ACTIVITY LIST:
1. Extract everything from "There were no" down to "on the road." from the passage about Matt Barnes and his mother.
2. Write what comes next in the passage about Matt Barnes and his mother, starting after its last sentence.

GIVEN TEXT:
He did what he was told.

He took her advice, one final time.

"Before she went into a coma, she told me ... 'This is a time to put the rest of the world aside,' " said the former Del Campo High School star, speaking in somber, thoughtful tones before Wednesday's 103-96 victory over the Kings. "This is a chance for me to be normal for a while."

For a short while, anyway. The shock and the grief and the reality would strike again three hours later. It had all happened so quickly, his wonderful life so harshly interrupted. Barnes, the area's most celebrated basketball product since Kevin Johnson, learned several weeks ago that his mother, Ann, was diagnosed with inoperable cancer. She was 50 years old. She was also his "best friend." Though fiercely protective of her three children, Ann Barnes certainly wasn't a coddler. A former elementary school teacher who supervised a dental office in Fair Oaks before her illness, she responded angrily when Matt was targeted with racial slurs and graffiti on a high school campus that, at the time, was predominantly white.

But she also urged her eldest son to concentrate on his dunks, his passes, his blocks and his game winners. Years later, when his NBA ambitions stalled, she didn't want to hear complaints about bad breaks and lousy coaches. Work harder, get in better shape, be persistent, she told him.

"These kids, when they first come into the league, it's all so new," Ann Barnes said one night last May. "But things have a way of working out. He turned 27, and his mind-set changed. We just saw this focus."

A skilled, athletic 6-foot-7 swingman, Barnes finally flourished in Don Nelson's up-tempo offensive scheme, and enjoyed a breakout postseason against the Dallas Mavericks. Suddenly, there was no more talk of giving up basketball and pursuing a day job.

There were no more one-month apartment leases, no more frustrated late-night phone calls home, no more trades to teams 3,000 miles from home. And the family members enthusiastically followed right along, attending the home games in Oakland's Oracle Arena, then gathering at Matt's house in Fair Oaks when the Warriors were on the road.

Beer and burger nights, they called them. Jason and Danielle, Matt's younger siblings, would arrive early and start the barbecue, maintaining a watchful eye on Danielle's 2-year-old son, Jaden. Matt's father, Henry, would ease onto the couch, his arthritic left knee resting on the coffee table. Matt's bulldog, Capone, often entertained in the backyard during timeouts. The dog – in all seriousness – scooted around the basketball court on a skateboard.

SOURCE INFORMATION:
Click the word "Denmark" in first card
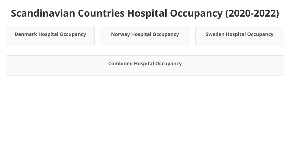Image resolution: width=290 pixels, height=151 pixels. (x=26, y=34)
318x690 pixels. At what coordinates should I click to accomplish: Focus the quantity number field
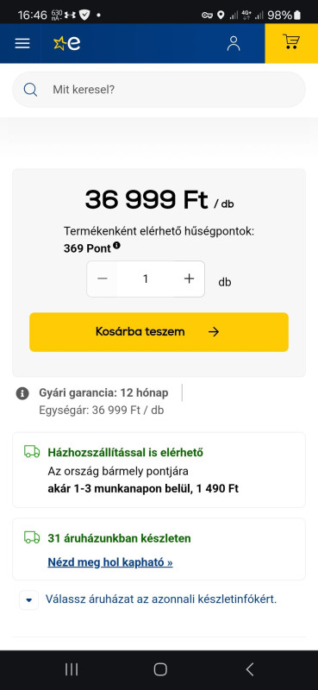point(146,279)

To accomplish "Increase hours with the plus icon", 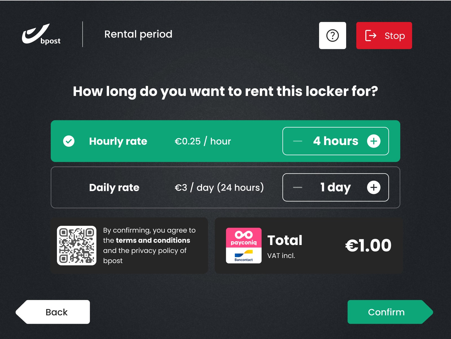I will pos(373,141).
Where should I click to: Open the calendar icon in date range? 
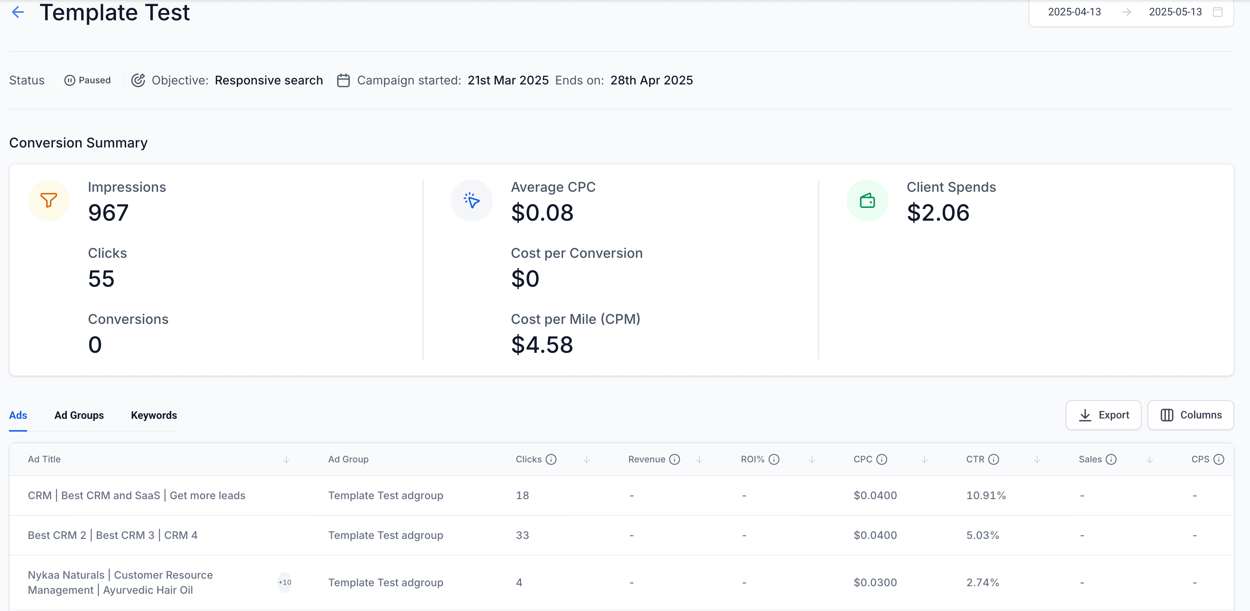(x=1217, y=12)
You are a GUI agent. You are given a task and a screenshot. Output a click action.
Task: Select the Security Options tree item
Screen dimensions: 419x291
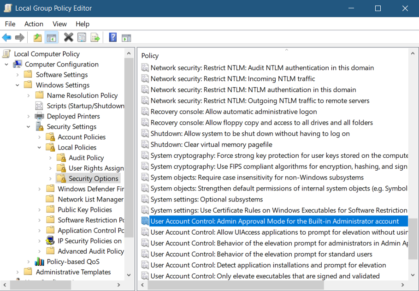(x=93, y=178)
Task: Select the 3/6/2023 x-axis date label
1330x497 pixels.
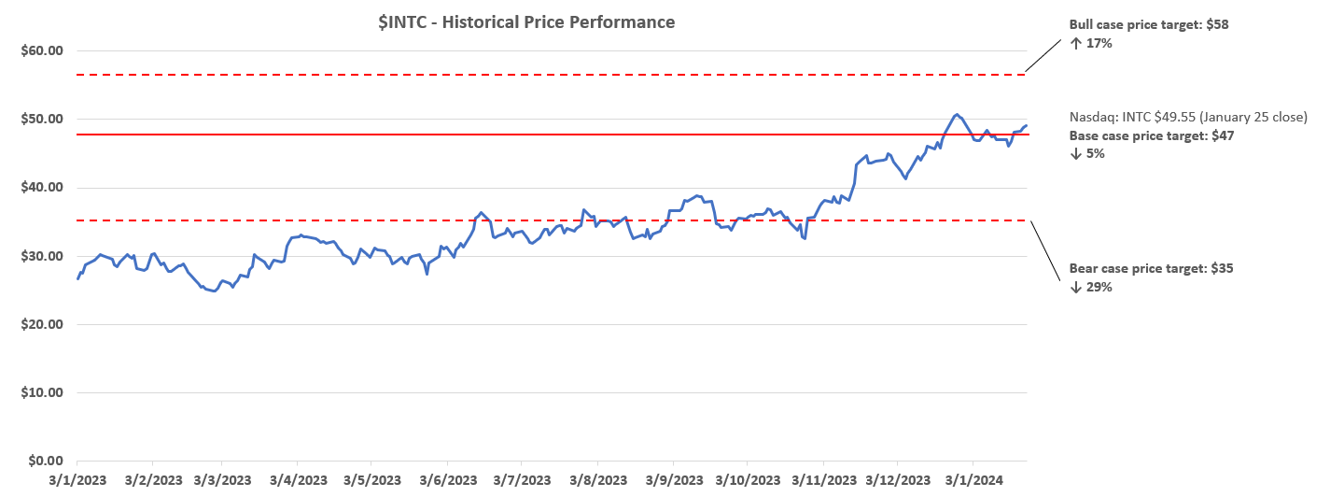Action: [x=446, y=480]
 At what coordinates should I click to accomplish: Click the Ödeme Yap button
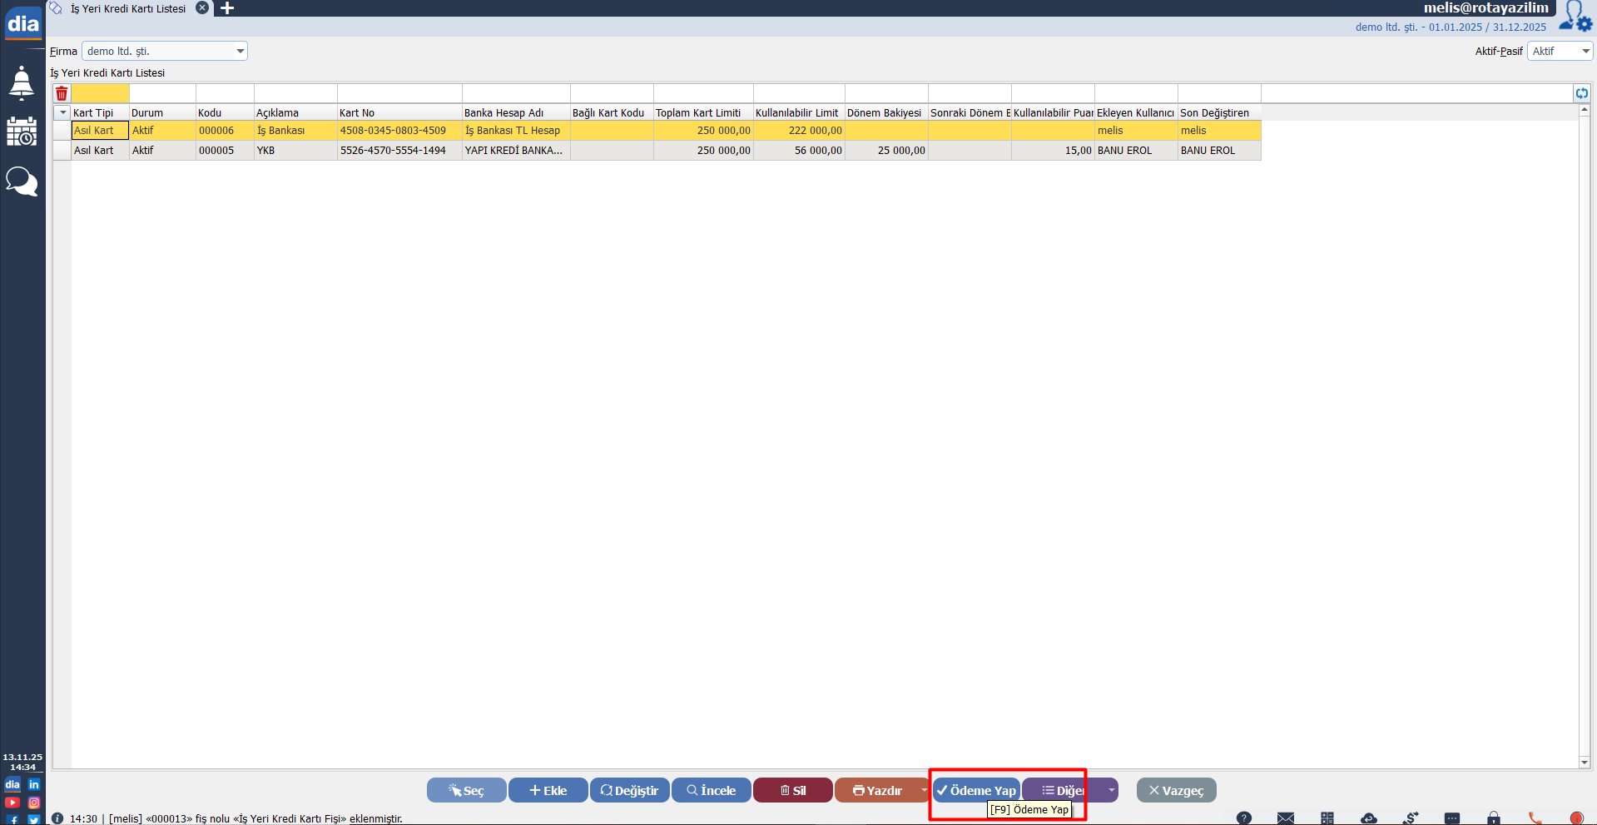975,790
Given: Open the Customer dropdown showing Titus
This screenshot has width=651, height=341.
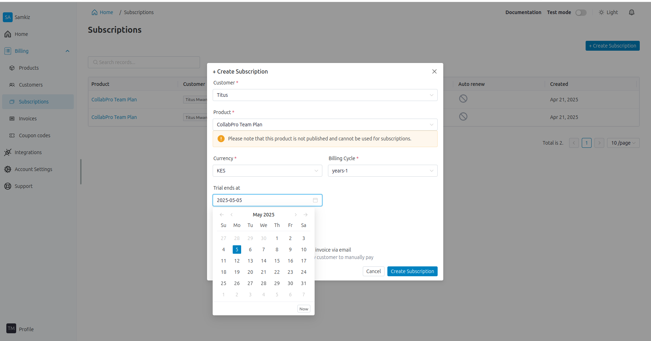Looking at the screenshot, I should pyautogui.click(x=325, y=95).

* * *

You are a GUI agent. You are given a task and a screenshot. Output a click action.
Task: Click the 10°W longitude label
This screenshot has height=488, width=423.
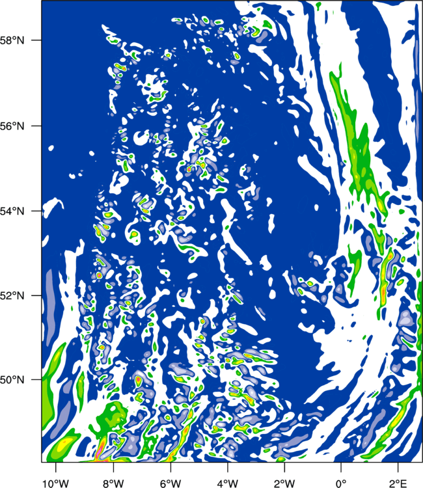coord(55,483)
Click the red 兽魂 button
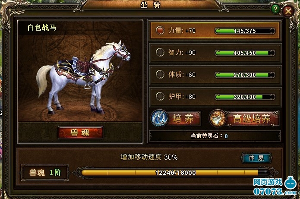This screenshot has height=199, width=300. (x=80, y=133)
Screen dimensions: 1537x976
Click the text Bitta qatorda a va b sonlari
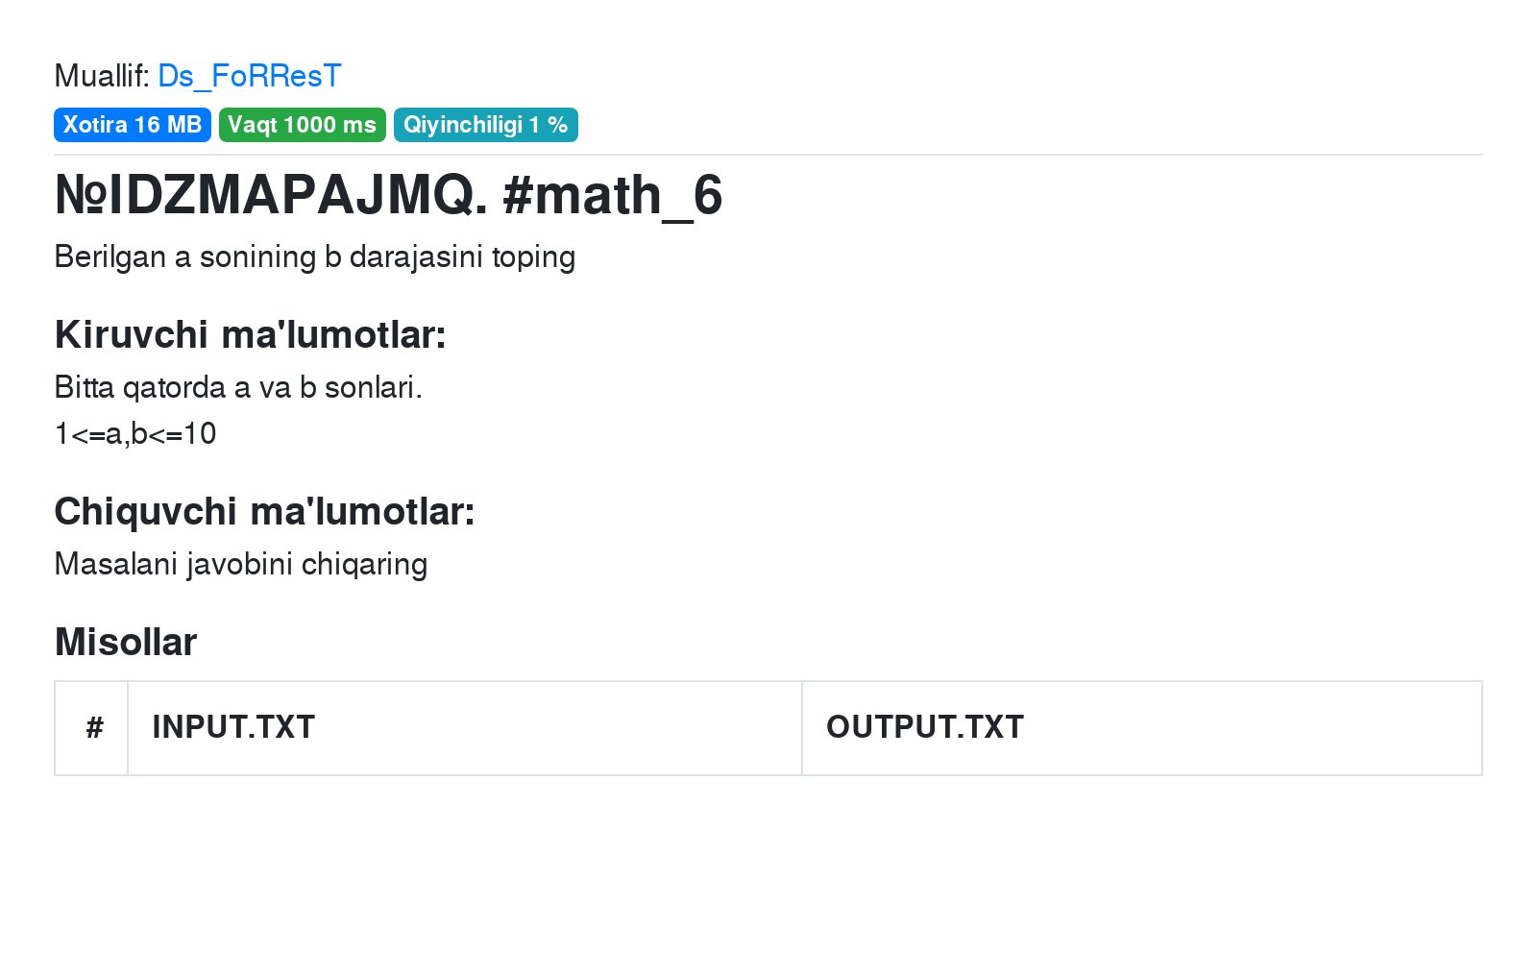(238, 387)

OUTPUTS FOR THE TASKS:
1.
There were no more one-month apartment leases, no more frustrated late-night phone calls home, no more trades to teams 3,000 miles from home. And the family members enthusiastically followed right along, attending the home games in Oakland's Oracle Arena, then gathering at Matt's house in Fair Oaks when the Warriors were on the road.

2.
But Ann Barnes could never sit still. Dressed in one of Matt's oversized Warriors jerseys draped over a T-shirt, she nervously paced, often retreating to the kitchen, eager to make small talk. Warm and engaging, she was quick to laugh, and just as quick to laugh at herself. "She had the time of her life during the playoffs," recalled Nelson, who is a cancer survivor, as is his wife, Joy. " ... She got to see Matt at his best."

Barnes takes solace in that. Seated in the front row of the arena about two hours before tipoff, he spoke movingly of his mother, never losing his composure. "We knew she was going to die," he said, "but there's really no way to prepare for that. As she was dying, she was telling me, 'You need to get back out there, back with your team, and I'm going to be with you.' She was so proud ... "

Noting his recent five-game absence to be at his mother's side, he added: "It was an important time. I got to tell her how proud I was of her, thank her for everything she did for me and my family, and how much we're going to miss her ... She said she wanted to be buried in her jersey. We're not going to bury her in that, but we got a jersey for her, with her name on it."

Then he went out and did what he was told. He walked toward the court, blew a kiss onto his fingers and pointed to the sky, and went to work energetically, if not always effectively. Most importantly, he played.

"We stuck together like a family," he said. "And we won."